TASKS AND EXERCISES:
A - In the text about the contest scam, which agency handles consumer protection at the national level?
B - Extend the contest scam exchange from its last sentence.

Customer: he claims to be in wash dc. my location is AZ
JA: Have you contacted the manufacturer?
Customer: this in regaurd to a prize winning
JA: Anything else you want the lawyer to know before I connect you?
Customer: just trying to find out if this guy is lagitamant
Submitted: 4 months ago.
Category: Consumer Protection Law
Expert:  Zoey, JD replied 4 months ago.

Hi,

I'm Zoey and I'll be assisting you. I'm reviewing your question now. Please be patient while I research and compose a reply for you.

Expert:  Zoey, JD replied 4 months ago.

No, this is not legitimate. It is a scam, and here's why:

Our National agency for consumer protection is the Federal Trade Commission. On a state level each state's Attorney General handles consumer protection claims. Neither has anything to do with distributing contest winnings.

The so-called Consumer Protection Bureau sounds official but it doesn't exist. it's just a name designed to fool you into paying a large sum of money to get winnings you are never going to receive because this contest is a fraud.

The Better Business Bureau warns of the Consumer protection Bureau contest scams here on their website.

Here's some information you should keep in mind the next time you learn you are a contest winner:

Scammers always want you to believe that you can be picked out of thin air and become a contest winner. You can't. You must always enter a contest to win it.

Lottery winners are paid out of the proceeds of lottery tickets. If you don't buy your ticket you can't win, and you must present a valid ticket to claim your winnings. US lottery tickets cannot be sold on line. It's against Federal law. You must buy them in person from agents at specially designated locations.

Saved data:
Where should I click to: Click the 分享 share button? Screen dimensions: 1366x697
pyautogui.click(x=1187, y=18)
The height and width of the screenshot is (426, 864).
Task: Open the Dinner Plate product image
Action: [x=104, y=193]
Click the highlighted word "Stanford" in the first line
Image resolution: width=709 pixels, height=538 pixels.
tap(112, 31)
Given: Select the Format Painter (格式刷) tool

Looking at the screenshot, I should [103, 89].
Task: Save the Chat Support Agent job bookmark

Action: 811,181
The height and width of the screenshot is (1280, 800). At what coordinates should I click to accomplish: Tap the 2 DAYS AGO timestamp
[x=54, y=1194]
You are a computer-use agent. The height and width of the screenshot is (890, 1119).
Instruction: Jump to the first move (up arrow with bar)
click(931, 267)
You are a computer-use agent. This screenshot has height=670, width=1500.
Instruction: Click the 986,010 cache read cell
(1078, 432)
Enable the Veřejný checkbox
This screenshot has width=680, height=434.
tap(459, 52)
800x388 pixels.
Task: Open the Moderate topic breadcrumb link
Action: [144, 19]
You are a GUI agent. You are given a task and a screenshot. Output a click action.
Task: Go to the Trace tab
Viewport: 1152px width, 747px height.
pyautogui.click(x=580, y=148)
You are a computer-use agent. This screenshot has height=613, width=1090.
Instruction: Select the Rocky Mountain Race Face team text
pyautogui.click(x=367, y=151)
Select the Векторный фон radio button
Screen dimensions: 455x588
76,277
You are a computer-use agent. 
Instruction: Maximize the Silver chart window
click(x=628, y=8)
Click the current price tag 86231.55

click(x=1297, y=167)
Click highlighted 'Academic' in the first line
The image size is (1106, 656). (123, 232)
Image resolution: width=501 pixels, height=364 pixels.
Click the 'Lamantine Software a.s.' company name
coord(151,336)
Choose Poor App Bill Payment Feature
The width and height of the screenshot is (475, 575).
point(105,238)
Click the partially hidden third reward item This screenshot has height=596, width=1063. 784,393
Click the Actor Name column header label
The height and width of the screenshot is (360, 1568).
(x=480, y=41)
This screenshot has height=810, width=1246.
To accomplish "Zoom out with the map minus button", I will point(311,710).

TASK ANSWERS:
A - The Federal Trade Commission.

B -
Sweepstakes winners must complete an entry form and sign up for the contest. Sweepstakes also require you to submit your half of the entry form as proof before you can claim your prize. Your half of the form with your winning number matches the information the company has on the other half which was pulled from the drawing.

Finally, when you win a real contest, the money already belongs to you. So you NEVER have to pay anything up front to receive something that's already yours.

In any legitimate contest, if there were indeed any transfer expenses, the contest would simply deduct it from your money which they already have and just give you a check for the rest. But with a scam contest, if you notify them, they will ask for money up front for taxes, insurance, courier or transfer fees, or they will give you a partial check and ask you to deposit it and use the money to pay a third party. There's no need for any of that with a real contest.

The up front fee is the #1 sign of a contest scam. If you're asked to pay for any reason at all, it's a fraud.

Expert:  Zoey, JD replied 4 months ago.

Just checking in to see if you need more help or any clarification of my answer. If so, please reply here on this question thread.